» Records from a data source
----------------

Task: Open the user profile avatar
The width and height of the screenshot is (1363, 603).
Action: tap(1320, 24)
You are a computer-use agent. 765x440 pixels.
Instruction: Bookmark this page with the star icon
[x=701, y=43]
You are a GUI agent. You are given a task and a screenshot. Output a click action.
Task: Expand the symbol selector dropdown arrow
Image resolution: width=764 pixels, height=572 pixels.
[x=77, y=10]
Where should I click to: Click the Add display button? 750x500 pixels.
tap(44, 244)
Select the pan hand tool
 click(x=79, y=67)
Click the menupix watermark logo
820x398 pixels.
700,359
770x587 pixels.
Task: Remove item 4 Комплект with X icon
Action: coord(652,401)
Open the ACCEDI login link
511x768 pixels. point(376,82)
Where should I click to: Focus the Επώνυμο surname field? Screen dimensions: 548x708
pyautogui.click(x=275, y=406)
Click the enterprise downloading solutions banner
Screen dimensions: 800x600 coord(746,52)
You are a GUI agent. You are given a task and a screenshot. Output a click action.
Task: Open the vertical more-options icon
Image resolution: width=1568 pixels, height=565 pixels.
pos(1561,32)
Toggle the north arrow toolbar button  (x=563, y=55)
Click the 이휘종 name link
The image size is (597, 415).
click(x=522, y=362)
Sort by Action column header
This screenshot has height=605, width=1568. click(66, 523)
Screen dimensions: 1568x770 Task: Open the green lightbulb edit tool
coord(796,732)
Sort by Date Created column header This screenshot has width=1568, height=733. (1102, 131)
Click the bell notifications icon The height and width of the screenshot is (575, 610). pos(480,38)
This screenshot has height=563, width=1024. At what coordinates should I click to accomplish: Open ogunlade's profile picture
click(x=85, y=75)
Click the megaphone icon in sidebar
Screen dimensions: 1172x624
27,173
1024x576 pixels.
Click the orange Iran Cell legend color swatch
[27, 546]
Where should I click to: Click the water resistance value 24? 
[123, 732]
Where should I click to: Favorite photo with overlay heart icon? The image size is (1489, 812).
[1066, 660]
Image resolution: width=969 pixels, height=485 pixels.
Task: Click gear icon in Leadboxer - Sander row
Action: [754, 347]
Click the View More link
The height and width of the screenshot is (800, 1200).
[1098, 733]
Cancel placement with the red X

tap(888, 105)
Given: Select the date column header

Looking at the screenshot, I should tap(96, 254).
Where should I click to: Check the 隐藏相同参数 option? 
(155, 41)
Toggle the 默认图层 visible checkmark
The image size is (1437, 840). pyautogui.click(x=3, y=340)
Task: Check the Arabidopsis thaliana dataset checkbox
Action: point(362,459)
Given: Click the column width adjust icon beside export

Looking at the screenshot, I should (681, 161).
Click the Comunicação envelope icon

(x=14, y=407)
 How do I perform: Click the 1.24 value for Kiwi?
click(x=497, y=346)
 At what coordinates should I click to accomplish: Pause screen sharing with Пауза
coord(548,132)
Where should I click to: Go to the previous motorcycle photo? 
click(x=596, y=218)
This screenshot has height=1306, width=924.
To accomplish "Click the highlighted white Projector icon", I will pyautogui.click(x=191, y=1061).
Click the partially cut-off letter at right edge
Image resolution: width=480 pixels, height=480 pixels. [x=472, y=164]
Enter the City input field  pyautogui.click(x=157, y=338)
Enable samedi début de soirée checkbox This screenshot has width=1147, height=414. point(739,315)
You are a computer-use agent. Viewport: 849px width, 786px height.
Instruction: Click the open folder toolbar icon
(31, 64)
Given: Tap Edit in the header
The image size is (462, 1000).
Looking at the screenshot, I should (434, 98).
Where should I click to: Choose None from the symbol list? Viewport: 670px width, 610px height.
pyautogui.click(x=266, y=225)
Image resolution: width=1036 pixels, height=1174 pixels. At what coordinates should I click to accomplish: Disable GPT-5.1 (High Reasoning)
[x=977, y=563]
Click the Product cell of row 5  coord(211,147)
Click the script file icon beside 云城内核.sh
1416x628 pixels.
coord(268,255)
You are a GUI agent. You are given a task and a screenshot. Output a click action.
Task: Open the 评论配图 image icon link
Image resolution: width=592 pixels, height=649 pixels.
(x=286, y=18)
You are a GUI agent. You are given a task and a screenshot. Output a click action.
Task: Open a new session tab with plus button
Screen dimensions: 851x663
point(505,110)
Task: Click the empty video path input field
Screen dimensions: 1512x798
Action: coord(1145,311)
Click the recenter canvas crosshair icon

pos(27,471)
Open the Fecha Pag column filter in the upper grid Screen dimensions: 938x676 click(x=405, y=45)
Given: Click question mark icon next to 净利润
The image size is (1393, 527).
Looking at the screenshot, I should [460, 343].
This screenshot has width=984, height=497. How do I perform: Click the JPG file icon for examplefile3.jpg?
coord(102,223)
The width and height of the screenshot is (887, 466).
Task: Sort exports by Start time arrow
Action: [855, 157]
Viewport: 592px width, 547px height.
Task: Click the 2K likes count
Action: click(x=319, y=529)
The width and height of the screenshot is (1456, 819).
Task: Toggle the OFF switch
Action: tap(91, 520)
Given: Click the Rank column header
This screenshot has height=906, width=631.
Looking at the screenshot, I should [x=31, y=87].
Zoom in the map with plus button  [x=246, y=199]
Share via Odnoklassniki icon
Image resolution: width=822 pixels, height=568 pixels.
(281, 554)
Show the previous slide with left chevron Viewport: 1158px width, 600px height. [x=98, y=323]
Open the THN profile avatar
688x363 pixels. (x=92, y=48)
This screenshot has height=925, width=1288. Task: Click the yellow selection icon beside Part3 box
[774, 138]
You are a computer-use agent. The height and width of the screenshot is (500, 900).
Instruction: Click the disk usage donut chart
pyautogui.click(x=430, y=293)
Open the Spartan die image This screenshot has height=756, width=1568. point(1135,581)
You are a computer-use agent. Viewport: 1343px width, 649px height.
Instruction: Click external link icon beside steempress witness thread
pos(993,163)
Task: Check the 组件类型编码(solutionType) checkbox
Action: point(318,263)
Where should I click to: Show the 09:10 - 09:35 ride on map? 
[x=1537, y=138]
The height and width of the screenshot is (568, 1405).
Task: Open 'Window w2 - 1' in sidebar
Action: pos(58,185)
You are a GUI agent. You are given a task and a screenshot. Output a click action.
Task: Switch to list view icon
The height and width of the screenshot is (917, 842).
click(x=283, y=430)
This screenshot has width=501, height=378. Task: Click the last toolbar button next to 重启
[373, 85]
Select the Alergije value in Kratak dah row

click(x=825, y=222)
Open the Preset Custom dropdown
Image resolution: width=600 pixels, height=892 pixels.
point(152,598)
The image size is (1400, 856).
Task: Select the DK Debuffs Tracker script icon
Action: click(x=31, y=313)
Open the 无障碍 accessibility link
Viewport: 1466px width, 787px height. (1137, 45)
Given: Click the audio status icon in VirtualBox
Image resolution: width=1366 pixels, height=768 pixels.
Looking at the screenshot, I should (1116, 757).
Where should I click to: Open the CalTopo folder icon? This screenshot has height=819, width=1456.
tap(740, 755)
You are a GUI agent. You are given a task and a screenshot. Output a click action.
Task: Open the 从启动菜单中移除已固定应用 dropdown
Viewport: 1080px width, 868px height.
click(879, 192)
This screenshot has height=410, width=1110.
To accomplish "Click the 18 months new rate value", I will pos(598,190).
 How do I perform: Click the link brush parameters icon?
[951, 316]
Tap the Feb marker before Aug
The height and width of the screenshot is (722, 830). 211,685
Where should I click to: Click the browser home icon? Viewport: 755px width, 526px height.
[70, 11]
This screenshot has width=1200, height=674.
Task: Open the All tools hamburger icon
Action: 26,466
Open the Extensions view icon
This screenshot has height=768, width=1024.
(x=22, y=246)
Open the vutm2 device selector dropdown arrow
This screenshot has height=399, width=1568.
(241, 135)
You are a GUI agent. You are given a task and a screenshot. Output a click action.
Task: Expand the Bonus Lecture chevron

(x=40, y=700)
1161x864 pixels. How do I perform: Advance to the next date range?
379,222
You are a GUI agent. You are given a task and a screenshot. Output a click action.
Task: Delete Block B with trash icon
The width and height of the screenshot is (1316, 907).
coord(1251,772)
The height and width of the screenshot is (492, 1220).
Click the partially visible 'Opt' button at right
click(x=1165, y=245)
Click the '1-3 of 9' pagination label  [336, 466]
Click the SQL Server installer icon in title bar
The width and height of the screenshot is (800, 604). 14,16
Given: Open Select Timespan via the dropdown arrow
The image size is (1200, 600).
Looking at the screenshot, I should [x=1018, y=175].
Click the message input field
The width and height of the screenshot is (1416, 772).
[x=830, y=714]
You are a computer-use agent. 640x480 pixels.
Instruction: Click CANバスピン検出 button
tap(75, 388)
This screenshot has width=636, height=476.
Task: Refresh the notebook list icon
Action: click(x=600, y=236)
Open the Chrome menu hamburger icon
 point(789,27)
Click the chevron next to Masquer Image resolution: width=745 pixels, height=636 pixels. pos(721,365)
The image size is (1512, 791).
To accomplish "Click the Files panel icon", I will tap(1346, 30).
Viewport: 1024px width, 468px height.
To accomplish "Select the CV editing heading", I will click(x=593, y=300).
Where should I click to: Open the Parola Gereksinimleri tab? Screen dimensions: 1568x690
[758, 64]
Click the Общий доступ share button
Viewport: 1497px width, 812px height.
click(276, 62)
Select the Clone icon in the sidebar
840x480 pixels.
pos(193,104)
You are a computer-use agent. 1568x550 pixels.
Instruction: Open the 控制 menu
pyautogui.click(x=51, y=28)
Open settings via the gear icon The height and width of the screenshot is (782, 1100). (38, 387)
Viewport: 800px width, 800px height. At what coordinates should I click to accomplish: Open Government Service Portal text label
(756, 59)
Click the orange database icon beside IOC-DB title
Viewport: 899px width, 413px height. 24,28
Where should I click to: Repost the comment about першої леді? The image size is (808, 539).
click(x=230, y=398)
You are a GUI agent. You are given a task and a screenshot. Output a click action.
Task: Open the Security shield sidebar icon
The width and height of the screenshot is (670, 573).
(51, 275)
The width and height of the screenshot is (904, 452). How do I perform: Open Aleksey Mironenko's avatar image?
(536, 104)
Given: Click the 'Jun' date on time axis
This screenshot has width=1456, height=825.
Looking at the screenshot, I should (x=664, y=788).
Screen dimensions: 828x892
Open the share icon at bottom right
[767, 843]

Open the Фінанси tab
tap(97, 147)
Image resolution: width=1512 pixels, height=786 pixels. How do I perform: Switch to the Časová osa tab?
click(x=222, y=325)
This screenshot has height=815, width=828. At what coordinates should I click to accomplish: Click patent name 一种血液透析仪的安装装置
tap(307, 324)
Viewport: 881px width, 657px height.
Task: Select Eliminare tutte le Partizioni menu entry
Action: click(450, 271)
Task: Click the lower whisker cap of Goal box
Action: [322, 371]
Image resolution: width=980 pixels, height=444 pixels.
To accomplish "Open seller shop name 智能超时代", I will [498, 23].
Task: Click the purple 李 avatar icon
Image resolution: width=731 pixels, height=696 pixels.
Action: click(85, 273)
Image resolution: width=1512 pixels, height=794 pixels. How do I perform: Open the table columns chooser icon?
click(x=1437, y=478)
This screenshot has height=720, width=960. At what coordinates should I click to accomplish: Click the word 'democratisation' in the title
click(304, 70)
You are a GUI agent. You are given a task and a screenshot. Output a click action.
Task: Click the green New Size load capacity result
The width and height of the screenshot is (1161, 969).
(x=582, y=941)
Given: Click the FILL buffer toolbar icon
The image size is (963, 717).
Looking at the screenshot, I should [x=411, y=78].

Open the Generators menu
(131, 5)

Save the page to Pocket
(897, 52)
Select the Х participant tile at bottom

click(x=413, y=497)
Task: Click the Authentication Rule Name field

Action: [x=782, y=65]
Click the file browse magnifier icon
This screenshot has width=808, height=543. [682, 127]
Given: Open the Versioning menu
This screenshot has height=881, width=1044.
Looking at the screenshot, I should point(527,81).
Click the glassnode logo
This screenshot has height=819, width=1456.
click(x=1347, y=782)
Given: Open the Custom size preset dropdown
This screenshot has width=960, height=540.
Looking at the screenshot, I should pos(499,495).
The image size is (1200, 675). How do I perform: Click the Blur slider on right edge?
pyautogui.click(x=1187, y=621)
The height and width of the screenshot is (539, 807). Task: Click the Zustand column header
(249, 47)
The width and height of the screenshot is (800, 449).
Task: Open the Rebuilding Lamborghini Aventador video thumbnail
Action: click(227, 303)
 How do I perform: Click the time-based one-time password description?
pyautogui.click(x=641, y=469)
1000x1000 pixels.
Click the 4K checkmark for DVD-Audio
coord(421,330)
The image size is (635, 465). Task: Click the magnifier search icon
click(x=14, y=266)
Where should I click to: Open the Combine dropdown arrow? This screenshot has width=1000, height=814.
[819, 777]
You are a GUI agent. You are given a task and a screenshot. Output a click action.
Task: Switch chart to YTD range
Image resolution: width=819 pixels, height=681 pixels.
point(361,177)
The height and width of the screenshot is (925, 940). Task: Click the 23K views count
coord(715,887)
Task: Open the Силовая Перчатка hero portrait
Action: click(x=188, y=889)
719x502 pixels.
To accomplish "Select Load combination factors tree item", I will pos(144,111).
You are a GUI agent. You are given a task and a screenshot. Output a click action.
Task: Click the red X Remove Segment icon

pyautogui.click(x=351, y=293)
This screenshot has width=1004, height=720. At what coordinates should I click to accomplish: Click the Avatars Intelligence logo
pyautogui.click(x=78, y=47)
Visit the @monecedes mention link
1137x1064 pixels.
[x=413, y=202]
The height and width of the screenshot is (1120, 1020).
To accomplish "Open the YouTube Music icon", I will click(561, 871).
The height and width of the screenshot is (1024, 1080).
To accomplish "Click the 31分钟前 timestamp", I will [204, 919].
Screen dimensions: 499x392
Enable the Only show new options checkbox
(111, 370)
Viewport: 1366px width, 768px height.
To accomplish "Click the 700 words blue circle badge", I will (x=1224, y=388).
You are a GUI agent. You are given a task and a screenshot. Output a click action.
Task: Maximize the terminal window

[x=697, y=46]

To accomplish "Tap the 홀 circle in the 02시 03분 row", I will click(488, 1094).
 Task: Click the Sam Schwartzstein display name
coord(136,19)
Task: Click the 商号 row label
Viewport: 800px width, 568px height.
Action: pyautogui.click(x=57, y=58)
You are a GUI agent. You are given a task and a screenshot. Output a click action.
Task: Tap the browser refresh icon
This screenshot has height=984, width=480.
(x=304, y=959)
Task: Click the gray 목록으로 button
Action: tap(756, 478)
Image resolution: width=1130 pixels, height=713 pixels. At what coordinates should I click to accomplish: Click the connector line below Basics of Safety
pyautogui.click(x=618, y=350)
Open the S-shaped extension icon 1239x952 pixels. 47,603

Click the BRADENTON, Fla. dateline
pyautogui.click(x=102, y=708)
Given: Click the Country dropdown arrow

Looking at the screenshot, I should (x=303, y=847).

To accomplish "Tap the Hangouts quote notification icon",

----------------

» Exercise
Wherever the string "input" is found in the entries, copy the line it sits in.

» Exercise result
Enter the City input field  pyautogui.click(x=157, y=338)
Task: Click the empty video path input field
Click the message input field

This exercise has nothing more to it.